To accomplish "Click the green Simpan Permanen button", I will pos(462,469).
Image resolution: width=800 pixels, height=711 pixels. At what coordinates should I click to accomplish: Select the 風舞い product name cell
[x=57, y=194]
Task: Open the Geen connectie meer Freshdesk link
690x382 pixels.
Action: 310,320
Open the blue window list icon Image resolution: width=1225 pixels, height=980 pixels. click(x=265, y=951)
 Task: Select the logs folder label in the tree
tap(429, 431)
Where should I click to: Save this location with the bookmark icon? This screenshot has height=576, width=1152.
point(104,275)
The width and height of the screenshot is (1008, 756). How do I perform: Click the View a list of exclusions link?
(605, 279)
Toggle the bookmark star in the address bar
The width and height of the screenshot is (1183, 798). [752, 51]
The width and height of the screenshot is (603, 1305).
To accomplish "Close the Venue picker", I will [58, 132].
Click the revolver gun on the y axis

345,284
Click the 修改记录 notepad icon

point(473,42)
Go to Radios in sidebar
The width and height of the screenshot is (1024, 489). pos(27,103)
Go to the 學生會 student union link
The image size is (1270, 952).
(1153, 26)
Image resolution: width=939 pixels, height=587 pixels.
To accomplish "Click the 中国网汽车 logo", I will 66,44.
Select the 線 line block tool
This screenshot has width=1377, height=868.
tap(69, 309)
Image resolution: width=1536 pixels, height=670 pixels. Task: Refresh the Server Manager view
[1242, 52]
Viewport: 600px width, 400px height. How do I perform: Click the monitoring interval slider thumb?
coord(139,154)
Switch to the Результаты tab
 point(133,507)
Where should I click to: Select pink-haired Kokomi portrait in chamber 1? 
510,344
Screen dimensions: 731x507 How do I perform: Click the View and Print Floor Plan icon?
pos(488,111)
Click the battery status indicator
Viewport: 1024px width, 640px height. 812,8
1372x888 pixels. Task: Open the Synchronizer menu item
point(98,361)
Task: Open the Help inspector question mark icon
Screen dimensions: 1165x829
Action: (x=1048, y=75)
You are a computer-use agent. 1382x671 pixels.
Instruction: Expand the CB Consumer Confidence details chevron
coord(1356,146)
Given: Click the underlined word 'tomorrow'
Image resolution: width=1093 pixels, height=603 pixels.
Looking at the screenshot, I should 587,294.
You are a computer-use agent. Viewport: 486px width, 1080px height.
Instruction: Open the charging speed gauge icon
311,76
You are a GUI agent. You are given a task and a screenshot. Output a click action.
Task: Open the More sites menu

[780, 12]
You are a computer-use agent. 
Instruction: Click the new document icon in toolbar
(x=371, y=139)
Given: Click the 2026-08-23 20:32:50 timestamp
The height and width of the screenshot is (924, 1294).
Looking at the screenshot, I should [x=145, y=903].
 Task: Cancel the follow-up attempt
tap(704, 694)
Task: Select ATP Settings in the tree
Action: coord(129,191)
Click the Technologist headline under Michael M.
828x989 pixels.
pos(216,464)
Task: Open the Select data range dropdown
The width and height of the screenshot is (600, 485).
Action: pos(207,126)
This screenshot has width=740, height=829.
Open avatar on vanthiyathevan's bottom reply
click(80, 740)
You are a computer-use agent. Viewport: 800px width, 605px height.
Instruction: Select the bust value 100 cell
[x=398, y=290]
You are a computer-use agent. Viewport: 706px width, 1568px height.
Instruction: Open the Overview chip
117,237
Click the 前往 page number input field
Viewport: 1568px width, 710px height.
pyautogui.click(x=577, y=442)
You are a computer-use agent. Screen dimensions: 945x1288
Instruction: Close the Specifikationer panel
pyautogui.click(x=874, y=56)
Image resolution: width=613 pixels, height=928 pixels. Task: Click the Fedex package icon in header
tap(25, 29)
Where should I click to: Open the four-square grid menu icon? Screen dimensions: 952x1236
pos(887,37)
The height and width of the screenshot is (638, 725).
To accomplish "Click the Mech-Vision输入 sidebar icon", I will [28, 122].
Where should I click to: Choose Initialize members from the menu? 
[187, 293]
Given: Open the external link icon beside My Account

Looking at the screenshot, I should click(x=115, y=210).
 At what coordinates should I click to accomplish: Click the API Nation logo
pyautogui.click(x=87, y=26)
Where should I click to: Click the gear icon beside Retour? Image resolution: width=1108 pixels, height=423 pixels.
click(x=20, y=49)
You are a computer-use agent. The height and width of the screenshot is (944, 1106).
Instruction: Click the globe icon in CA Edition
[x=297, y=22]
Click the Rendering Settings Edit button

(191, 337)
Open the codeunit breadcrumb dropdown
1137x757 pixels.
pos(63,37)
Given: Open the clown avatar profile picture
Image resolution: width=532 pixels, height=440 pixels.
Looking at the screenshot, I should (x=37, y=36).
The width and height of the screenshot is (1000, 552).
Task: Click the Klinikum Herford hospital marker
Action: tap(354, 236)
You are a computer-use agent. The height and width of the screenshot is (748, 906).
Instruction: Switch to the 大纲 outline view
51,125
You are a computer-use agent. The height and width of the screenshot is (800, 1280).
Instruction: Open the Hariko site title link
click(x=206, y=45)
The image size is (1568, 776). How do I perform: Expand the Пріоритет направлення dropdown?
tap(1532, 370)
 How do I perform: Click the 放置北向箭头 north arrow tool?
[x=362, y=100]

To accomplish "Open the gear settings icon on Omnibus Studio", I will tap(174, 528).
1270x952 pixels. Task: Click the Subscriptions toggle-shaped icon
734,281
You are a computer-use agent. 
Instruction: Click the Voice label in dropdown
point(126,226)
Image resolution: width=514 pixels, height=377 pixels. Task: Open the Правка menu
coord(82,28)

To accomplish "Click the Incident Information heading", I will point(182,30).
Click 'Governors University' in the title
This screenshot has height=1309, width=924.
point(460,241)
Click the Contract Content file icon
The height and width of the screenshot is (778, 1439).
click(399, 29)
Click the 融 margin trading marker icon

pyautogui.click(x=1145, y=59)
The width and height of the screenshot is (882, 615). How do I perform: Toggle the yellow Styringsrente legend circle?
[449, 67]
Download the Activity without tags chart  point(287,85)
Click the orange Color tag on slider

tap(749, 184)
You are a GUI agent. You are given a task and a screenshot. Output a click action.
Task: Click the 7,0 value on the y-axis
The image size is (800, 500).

* [Aim of the exercise] Line for line, the material above should be repeated exactly.

* [Solved problem]
To accomplish "Click the green Simpan Permanen button", I will pos(462,469).
Image resolution: width=800 pixels, height=711 pixels. At what coordinates should I click to accomplish: Select the 風舞い product name cell
[x=57, y=194]
Task: Open the Geen connectie meer Freshdesk link
690x382 pixels.
Action: 310,320
Open the blue window list icon Image resolution: width=1225 pixels, height=980 pixels. click(x=265, y=951)
 Task: Select the logs folder label in the tree
tap(429, 431)
Where should I click to: Save this location with the bookmark icon? This screenshot has height=576, width=1152.
point(104,275)
The width and height of the screenshot is (1008, 756). How do I perform: Click the View a list of exclusions link?
(605, 279)
Toggle the bookmark star in the address bar
The width and height of the screenshot is (1183, 798). [752, 51]
The width and height of the screenshot is (603, 1305).
To accomplish "Close the Venue picker", I will [58, 132].
Click the revolver gun on the y axis

345,284
Click the 修改记录 notepad icon

point(473,42)
Go to Radios in sidebar
The width and height of the screenshot is (1024, 489). pos(27,103)
Go to the 學生會 student union link
The image size is (1270, 952).
(1153, 26)
Image resolution: width=939 pixels, height=587 pixels.
To accomplish "Click the 中国网汽车 logo", I will 66,44.
Select the 線 line block tool
This screenshot has width=1377, height=868.
tap(69, 309)
Image resolution: width=1536 pixels, height=670 pixels. Task: Refresh the Server Manager view
[1242, 52]
Viewport: 600px width, 400px height. How do I perform: Click the monitoring interval slider thumb?
coord(139,154)
Switch to the Результаты tab
 point(133,507)
Where should I click to: Select pink-haired Kokomi portrait in chamber 1? 
510,344
Screen dimensions: 731x507 How do I perform: Click the View and Print Floor Plan icon?
pos(488,111)
Click the battery status indicator
Viewport: 1024px width, 640px height. 812,8
1372x888 pixels. Task: Open the Synchronizer menu item
point(98,361)
Task: Open the Help inspector question mark icon
Screen dimensions: 1165x829
Action: (x=1048, y=75)
You are a computer-use agent. 1382x671 pixels.
Instruction: Expand the CB Consumer Confidence details chevron
coord(1356,146)
Given: Click the underlined word 'tomorrow'
Image resolution: width=1093 pixels, height=603 pixels.
Looking at the screenshot, I should 587,294.
You are a computer-use agent. Viewport: 486px width, 1080px height.
Instruction: Open the charging speed gauge icon
311,76
You are a GUI agent. You are given a task and a screenshot. Output a click action.
Task: Open the More sites menu

[780, 12]
You are a computer-use agent. 
Instruction: Click the new document icon in toolbar
(x=371, y=139)
Given: Click the 2026-08-23 20:32:50 timestamp
The height and width of the screenshot is (924, 1294).
Looking at the screenshot, I should [x=145, y=903].
 Task: Cancel the follow-up attempt
tap(704, 694)
Task: Select ATP Settings in the tree
Action: coord(129,191)
Click the Technologist headline under Michael M.
828x989 pixels.
pos(216,464)
Task: Open the Select data range dropdown
The width and height of the screenshot is (600, 485).
Action: pos(207,126)
This screenshot has width=740, height=829.
Open avatar on vanthiyathevan's bottom reply
click(80, 740)
You are a computer-use agent. Viewport: 800px width, 605px height.
Instruction: Select the bust value 100 cell
[x=398, y=290]
You are a computer-use agent. Viewport: 706px width, 1568px height.
Instruction: Open the Overview chip
117,237
Click the 前往 page number input field
Viewport: 1568px width, 710px height.
pyautogui.click(x=577, y=442)
You are a computer-use agent. Screen dimensions: 945x1288
Instruction: Close the Specifikationer panel
pyautogui.click(x=874, y=56)
Image resolution: width=613 pixels, height=928 pixels. Task: Click the Fedex package icon in header
tap(25, 29)
Where should I click to: Open the four-square grid menu icon? Screen dimensions: 952x1236
pos(887,37)
The height and width of the screenshot is (638, 725).
To accomplish "Click the Mech-Vision输入 sidebar icon", I will [28, 122].
Where should I click to: Choose Initialize members from the menu? 
[187, 293]
Given: Open the external link icon beside My Account

Looking at the screenshot, I should click(x=115, y=210).
 At what coordinates should I click to accomplish: Click the API Nation logo
pyautogui.click(x=87, y=26)
Where should I click to: Click the gear icon beside Retour? Image resolution: width=1108 pixels, height=423 pixels.
click(x=20, y=49)
You are a computer-use agent. The height and width of the screenshot is (944, 1106).
Instruction: Click the globe icon in CA Edition
[x=297, y=22]
Click the Rendering Settings Edit button

(191, 337)
Open the codeunit breadcrumb dropdown
1137x757 pixels.
pos(63,37)
Given: Open the clown avatar profile picture
Image resolution: width=532 pixels, height=440 pixels.
Looking at the screenshot, I should (x=37, y=36).
The width and height of the screenshot is (1000, 552).
Task: Click the Klinikum Herford hospital marker
Action: tap(354, 236)
You are a computer-use agent. The height and width of the screenshot is (748, 906).
Instruction: Switch to the 大纲 outline view
51,125
You are a computer-use agent. The height and width of the screenshot is (800, 1280).
Instruction: Open the Hariko site title link
click(x=206, y=45)
The image size is (1568, 776). How do I perform: Expand the Пріоритет направлення dropdown?
tap(1532, 370)
 How do I perform: Click the 放置北向箭头 north arrow tool?
[x=362, y=100]

To accomplish "Open the gear settings icon on Omnibus Studio", I will tap(174, 528).
1270x952 pixels. Task: Click the Subscriptions toggle-shaped icon
734,281
You are a computer-use agent. 
Instruction: Click the Voice label in dropdown
point(126,226)
Image resolution: width=514 pixels, height=377 pixels. Task: Open the Правка menu
coord(82,28)

To accomplish "Click the Incident Information heading", I will point(182,30).
Click 'Governors University' in the title
This screenshot has height=1309, width=924.
point(460,241)
Click the Contract Content file icon
The height and width of the screenshot is (778, 1439).
click(399, 29)
Click the 融 margin trading marker icon

pyautogui.click(x=1145, y=59)
The width and height of the screenshot is (882, 615). How do I perform: Toggle the yellow Styringsrente legend circle?
[449, 67]
Download the Activity without tags chart  point(287,85)
Click the orange Color tag on slider

tap(749, 184)
You are a GUI agent. You are given a task and a screenshot. Output a click action.
Task: Click the 7,0 value on the y-axis
The image size is (800, 500).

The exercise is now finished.